Transformers
mnistvit / README.md
asnelt's picture
Convert model to bfloat16 and add GitHub link
106c18e verified
---
license: mit
datasets:
- mnist
metrics:
- accuracy
---
# Model Card for mnistvit
A vision transformer (ViT) trained on MNIST with a PyTorch-only implementation,
achieving 99.65% test set accuracy.
## Model Details
### Model Description
The model is a vision transformer, as described in the original
Dosovitskiy et al., ICLR 2021 paper.
- **Developed by:** Arno Onken
- **Model type:** Vision Transformer
- **License:** MIT
### Model Sources
- **Repository:**
[https://github.com/asnelt/mnistvit/](https://github.com/asnelt/mnistvit/)
- **Python Package Index:**
[https://pypi.org/project/mnistvit/](https://pypi.org/project/mnistvit/)

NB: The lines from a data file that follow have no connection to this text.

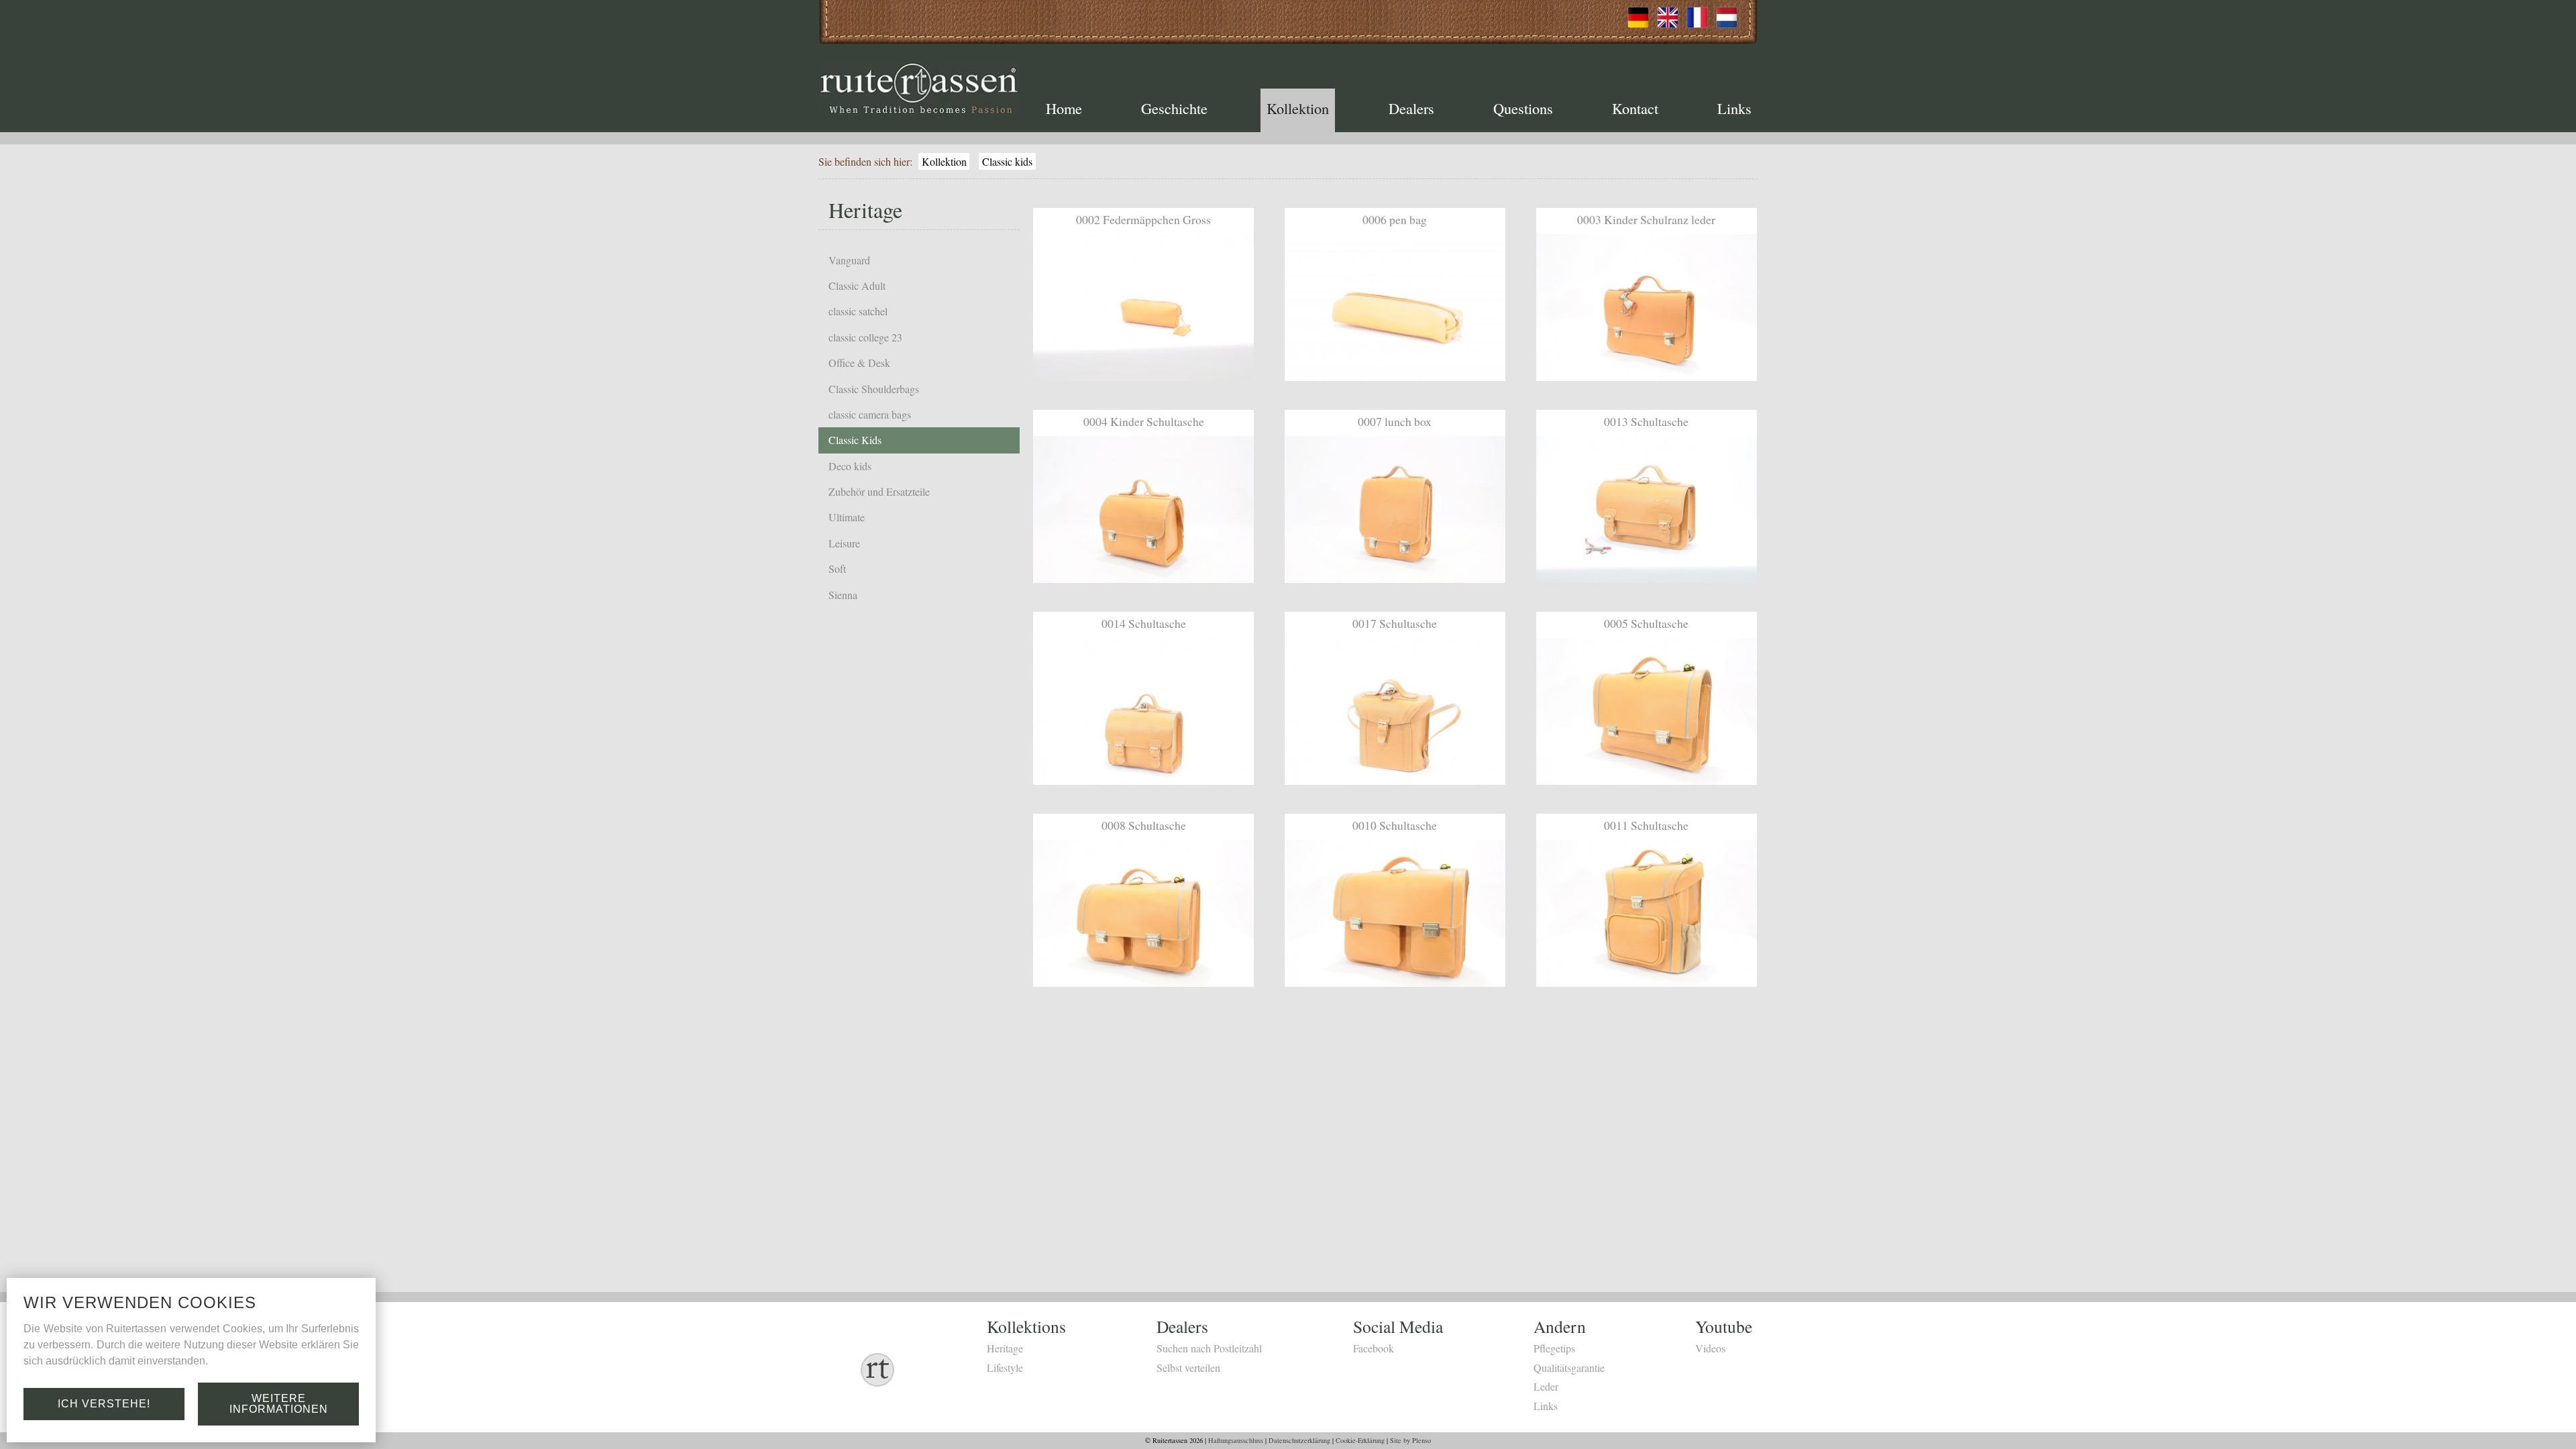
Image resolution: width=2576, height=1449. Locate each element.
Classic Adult (856, 285)
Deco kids (849, 466)
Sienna (842, 595)
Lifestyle (1005, 1367)
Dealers (1411, 108)
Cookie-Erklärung (1360, 1440)
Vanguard (849, 260)
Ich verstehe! (104, 1403)
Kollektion (1298, 108)
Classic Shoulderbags (873, 389)
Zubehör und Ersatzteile (879, 491)
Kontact (1635, 108)
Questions (1523, 108)
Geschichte (1174, 108)
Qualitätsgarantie (1569, 1367)
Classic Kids (854, 440)
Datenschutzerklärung (1299, 1440)
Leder (1546, 1386)
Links (1734, 108)
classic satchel (858, 311)
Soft (837, 568)
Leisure (844, 543)
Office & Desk (859, 363)
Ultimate (846, 517)
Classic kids (1007, 161)
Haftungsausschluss (1235, 1440)
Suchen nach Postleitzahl (1209, 1348)
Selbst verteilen (1188, 1367)
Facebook (1373, 1348)
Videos (1710, 1348)
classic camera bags (869, 414)
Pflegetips (1554, 1348)
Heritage (1005, 1348)
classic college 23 (865, 337)
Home (1064, 108)
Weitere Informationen (278, 1404)
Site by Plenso (1410, 1440)
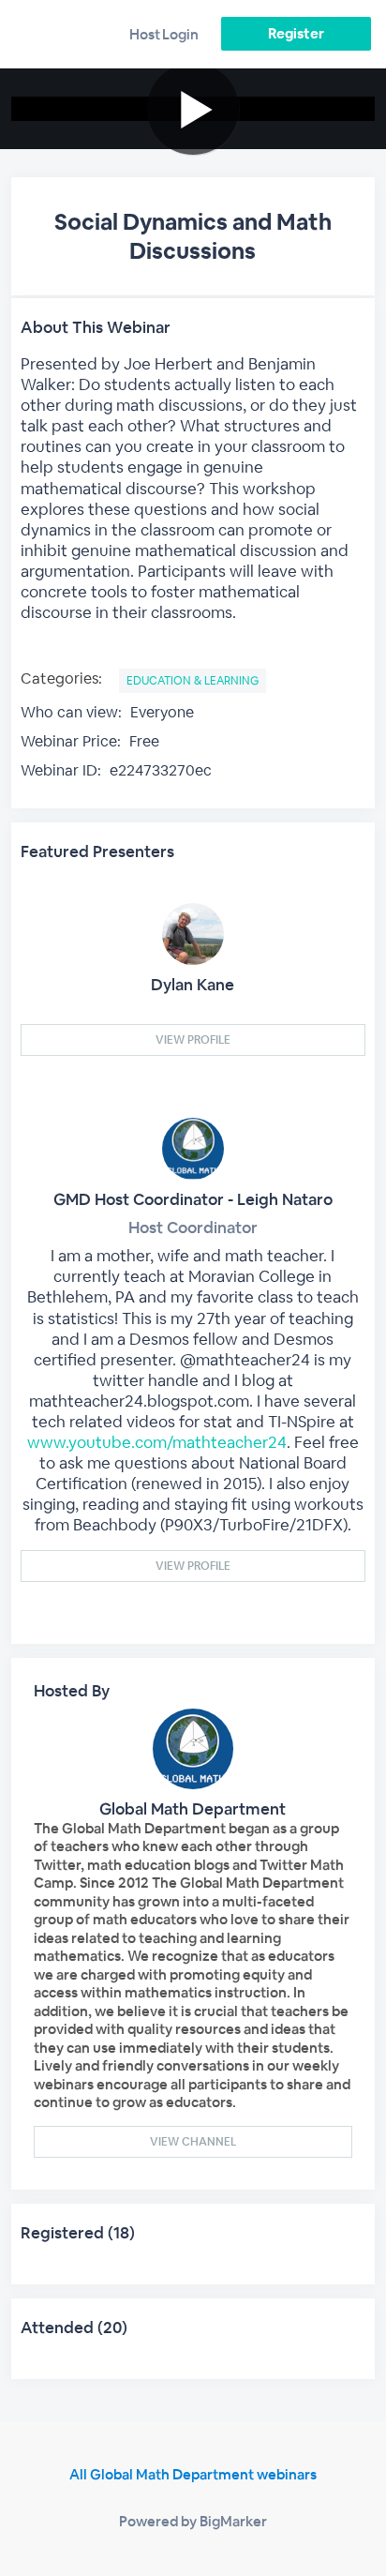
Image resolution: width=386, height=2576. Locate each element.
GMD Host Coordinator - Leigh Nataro (193, 1199)
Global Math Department (192, 1809)
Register (295, 33)
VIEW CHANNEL (193, 2141)
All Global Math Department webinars (193, 2474)
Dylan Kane (192, 984)
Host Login (164, 34)
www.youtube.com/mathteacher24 (157, 1442)
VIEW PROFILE (193, 1039)
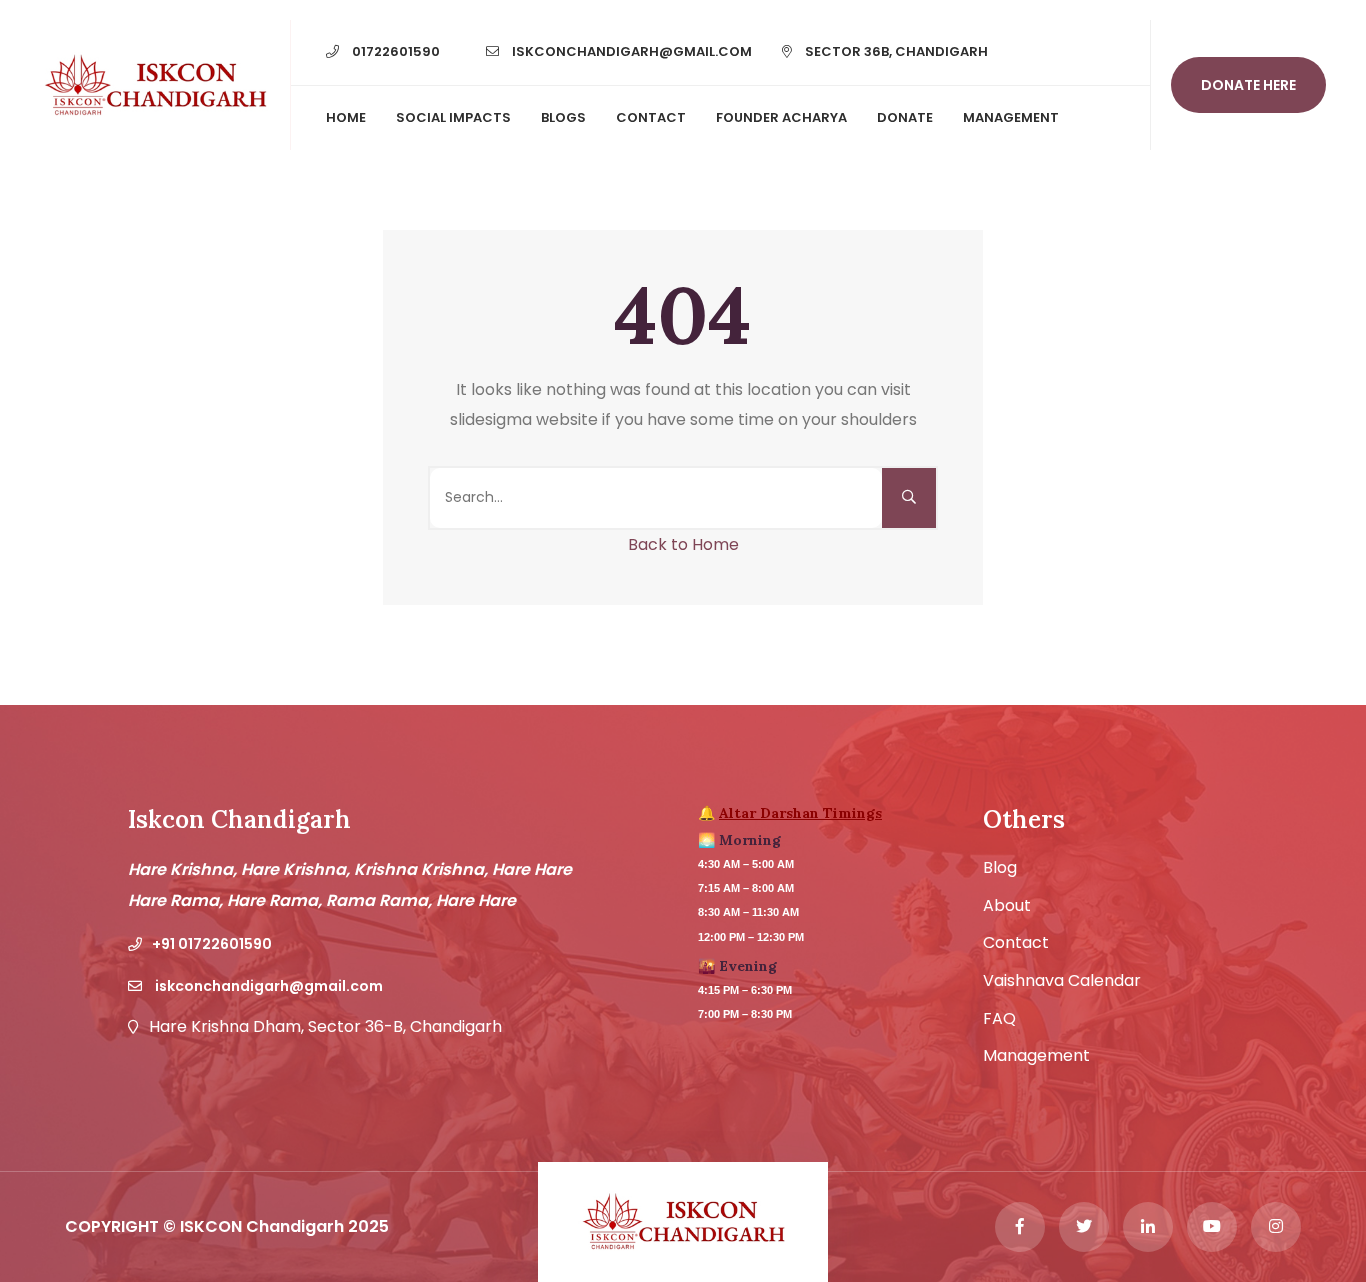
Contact (651, 117)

- **Paper:** [Dosovitskiy et al., ICLR 2021](https://openreview.net/forum?id=YicbFdNTTy)
## Uses
The model is intended to be used for learning about vision transformers. It is small
and trained on MNIST as a simple and well understood dataset. Together with the
mnistvit package code, the importance of various hyperparameters can be explored.
## How to Get Started with the Model
Install the mnistvit package, which provides code for training and running the model:
```
pip install mnistvit
```
Place the `config.json` and `model.pt` file from this repository in a directory of your
choice and run Python from that directory.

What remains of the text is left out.